GIVEN PASSAGE ▸

A new meta-analysis of existing studies shows that a technique called repetitive transcranial magnetic stimulation might be a useful tool to help stroke survivors regain the ability to walk independently.

senior woman learning to walk again after stroke

A brain stimulation technique may help stroke survivors walk faster and more easily.

Repetitive transcranial magnetic stimulation (rTMS) is a noninvasive brain stimulation technique; magnetic coils are placed on a person’s scalp, and short electromagnetic pulses are delivered to specific brain areas through the coil.

Although these pulses only cause an almost imperceptible “knocking or tapping” sensation for the patient undergoing the procedure, they reach into the brain, triggering electric currents that stimulate neurons.

rTMS has mainly been used to treat psychosisdepressionanxiety, and other mood disorders with a fair degree of success. In a recent study, more than one third of people living with auditory verbal hallucinations — a marker of schizophrenia — reported a reduction in their symptoms following the procedure.

TASK 1 ▸
Using the passage on brain stimulation after stroke, decide whether each statement agrees with it: (a) rTMS is an invasive technique; (b) the pulses cause only a faint sensation for the patient; (c) more than one third of people living with auditory verbal hallucinations reported fewer symptoms after the procedure. For each, answer yes or no and quote the deciding words.
TASK 2 ▸
Extract the words of the passage on brain stimulation after stroke from "A new meta-analysis" up to and including "that stimulate neurons.".

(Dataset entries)
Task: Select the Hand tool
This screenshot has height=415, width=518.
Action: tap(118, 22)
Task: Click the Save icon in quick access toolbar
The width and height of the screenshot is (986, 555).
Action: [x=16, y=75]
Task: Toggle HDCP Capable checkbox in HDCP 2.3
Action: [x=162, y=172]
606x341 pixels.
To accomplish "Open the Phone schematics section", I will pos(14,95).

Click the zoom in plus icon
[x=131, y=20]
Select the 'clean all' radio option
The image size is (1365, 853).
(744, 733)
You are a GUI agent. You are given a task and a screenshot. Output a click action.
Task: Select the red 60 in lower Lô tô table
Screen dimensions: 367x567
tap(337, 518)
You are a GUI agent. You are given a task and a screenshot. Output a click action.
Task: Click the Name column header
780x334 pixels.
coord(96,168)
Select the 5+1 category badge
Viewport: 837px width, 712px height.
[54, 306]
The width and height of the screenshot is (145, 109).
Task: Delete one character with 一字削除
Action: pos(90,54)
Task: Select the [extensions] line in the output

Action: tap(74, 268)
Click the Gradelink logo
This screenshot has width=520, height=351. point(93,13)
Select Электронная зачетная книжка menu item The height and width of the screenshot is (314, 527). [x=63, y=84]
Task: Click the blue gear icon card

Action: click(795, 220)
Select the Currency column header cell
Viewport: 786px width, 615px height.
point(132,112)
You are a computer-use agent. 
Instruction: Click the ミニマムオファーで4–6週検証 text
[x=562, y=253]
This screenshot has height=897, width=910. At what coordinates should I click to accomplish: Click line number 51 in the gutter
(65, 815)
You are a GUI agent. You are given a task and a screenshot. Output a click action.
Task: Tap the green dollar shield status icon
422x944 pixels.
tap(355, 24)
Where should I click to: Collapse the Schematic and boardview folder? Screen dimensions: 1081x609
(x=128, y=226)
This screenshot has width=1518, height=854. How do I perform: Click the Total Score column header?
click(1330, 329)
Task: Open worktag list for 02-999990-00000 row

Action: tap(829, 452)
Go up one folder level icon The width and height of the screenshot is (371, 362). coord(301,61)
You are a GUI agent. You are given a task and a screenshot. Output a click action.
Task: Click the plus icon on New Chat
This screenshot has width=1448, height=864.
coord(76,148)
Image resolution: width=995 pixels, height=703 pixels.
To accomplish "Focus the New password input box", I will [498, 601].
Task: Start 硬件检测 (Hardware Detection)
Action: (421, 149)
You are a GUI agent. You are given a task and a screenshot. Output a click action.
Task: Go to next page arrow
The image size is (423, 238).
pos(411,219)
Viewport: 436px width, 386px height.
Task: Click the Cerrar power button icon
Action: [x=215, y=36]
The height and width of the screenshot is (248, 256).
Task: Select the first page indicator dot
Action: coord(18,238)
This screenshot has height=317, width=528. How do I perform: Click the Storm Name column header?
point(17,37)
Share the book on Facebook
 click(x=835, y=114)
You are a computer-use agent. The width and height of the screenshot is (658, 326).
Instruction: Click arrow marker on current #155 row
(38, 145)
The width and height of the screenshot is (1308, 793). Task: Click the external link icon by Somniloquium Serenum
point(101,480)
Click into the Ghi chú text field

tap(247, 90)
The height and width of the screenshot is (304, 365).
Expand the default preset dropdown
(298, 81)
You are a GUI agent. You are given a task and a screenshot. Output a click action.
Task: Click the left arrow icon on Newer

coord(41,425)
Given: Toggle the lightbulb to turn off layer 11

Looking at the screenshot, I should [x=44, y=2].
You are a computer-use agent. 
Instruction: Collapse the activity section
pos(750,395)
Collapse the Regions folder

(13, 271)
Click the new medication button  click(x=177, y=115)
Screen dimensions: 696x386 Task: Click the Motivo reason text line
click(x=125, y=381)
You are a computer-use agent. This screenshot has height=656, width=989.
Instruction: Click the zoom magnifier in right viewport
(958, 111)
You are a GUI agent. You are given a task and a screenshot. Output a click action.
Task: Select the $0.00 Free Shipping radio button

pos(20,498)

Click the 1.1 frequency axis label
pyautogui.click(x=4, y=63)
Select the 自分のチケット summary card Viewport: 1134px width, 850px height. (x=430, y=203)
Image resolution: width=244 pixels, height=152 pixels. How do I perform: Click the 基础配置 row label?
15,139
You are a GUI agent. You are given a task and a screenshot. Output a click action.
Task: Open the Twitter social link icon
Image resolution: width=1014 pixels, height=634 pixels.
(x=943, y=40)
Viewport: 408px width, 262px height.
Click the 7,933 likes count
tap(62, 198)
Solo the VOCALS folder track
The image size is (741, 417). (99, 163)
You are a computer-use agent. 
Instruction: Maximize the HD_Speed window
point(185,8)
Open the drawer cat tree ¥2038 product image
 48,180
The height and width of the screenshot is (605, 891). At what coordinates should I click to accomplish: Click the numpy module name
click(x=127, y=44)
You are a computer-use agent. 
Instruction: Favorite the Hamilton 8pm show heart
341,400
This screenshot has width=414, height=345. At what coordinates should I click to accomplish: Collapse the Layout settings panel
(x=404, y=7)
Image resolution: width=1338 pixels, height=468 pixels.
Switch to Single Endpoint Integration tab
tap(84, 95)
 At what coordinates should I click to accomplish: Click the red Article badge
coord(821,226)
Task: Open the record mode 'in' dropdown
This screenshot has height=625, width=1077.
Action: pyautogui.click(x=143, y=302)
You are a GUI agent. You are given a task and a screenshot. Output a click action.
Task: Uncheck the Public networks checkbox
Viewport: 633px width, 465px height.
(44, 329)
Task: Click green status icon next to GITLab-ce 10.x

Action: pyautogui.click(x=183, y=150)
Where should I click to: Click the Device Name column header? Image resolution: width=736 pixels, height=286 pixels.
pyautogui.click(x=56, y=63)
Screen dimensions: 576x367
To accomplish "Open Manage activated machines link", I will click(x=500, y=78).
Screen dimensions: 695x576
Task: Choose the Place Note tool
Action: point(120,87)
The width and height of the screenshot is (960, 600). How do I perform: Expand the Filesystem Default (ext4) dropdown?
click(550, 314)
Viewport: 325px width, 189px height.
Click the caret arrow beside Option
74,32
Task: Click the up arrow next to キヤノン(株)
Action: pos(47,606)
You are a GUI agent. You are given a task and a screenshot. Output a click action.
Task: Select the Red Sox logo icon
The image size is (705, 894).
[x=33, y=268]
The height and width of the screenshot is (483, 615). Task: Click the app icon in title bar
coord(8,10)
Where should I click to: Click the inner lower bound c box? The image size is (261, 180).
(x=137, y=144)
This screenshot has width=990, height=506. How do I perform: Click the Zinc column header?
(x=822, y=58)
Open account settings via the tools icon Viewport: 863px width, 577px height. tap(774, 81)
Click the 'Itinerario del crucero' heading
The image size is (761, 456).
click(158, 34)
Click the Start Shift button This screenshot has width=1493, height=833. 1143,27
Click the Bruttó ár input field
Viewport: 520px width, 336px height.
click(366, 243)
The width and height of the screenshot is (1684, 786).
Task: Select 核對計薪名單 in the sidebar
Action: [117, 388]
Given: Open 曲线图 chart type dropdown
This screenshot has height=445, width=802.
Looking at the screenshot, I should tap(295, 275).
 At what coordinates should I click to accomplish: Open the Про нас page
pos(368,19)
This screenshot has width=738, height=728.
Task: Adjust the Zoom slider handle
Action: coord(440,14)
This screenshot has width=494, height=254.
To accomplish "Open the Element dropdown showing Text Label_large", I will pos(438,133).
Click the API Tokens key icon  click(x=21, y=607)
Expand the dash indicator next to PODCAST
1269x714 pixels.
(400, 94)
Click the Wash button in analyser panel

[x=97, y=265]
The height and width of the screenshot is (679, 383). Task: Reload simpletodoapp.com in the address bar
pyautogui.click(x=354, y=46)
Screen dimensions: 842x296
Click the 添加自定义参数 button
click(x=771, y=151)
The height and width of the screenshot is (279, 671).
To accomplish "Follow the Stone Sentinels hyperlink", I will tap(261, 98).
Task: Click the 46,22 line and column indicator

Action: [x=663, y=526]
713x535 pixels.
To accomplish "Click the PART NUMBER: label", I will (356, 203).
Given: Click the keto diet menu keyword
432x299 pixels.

WRITTEN ANSWER 1 ▸
(a) No: "Repetitive transcranial magnetic stimulation (rTMS) is a noninvasive brain stimulation technique"
(b) Yes: "these pulses only cause an almost imperceptible “knocking or tapping” sensation for the patient undergoing the procedure"
(c) Yes: "more than one third of people living with auditory verbal hallucinations — a marker of schizophrenia — reported a reduction in their symptoms following the procedure"

WRITTEN ANSWER 2 ▸
A new meta-analysis of existing studies shows that a technique called repetitive transcranial magnetic stimulation might be a useful tool to help stroke survivors regain the ability to walk independently.

senior woman learning to walk again after stroke

A brain stimulation technique may help stroke survivors walk faster and more easily.

Repetitive transcranial magnetic stimulation (rTMS) is a noninvasive brain stimulation technique; magnetic coils are placed on a person’s scalp, and short electromagnetic pulses are delivered to specific brain areas through the coil.

Although these pulses only cause an almost imperceptible “knocking or tapping” sensation for the patient undergoing the procedure, they reach into the brain, triggering electric currents that stimulate neurons.